- Input material -
⟨

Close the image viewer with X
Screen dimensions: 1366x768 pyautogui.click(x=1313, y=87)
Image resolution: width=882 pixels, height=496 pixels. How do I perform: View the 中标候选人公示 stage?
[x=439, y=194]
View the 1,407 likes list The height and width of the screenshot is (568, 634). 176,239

⟩
⟨

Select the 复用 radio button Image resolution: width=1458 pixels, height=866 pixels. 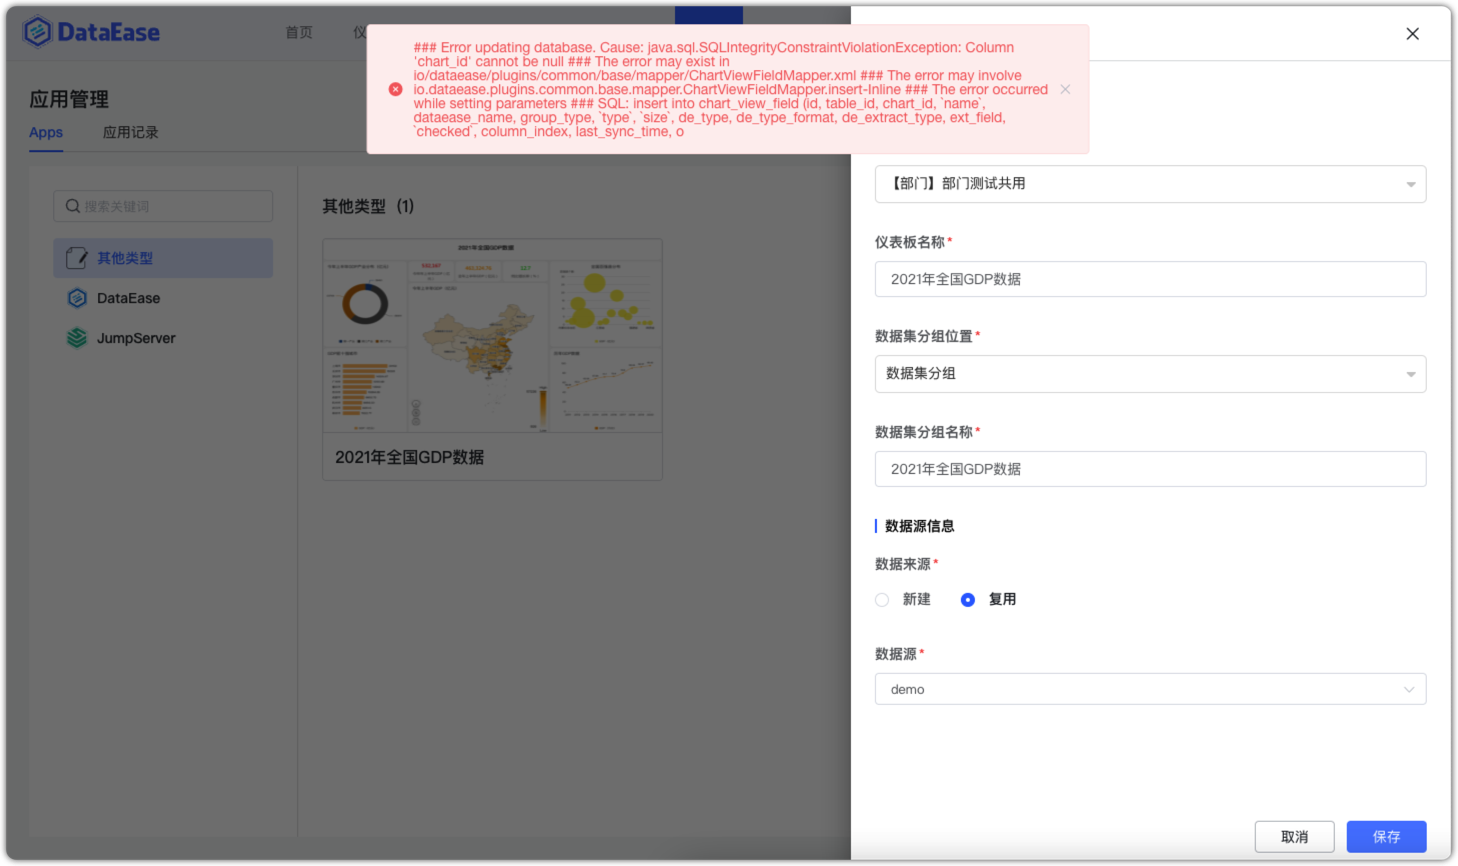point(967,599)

⟩
⟨

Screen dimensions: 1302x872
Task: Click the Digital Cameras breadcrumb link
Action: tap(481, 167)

⟩

- Directions for this task -
Could you retype exactly the lines above, starting at the line that contains "Close the image viewer with X" and ending at the line that contains "View the 1,407", and nothing more?

- Expected answer -
Close the image viewer with X
Screen dimensions: 1366x768 pyautogui.click(x=1313, y=87)
Image resolution: width=882 pixels, height=496 pixels. How do I perform: View the 中标候选人公示 stage?
[x=439, y=194]
View the 1,407 likes list The height and width of the screenshot is (568, 634). 176,239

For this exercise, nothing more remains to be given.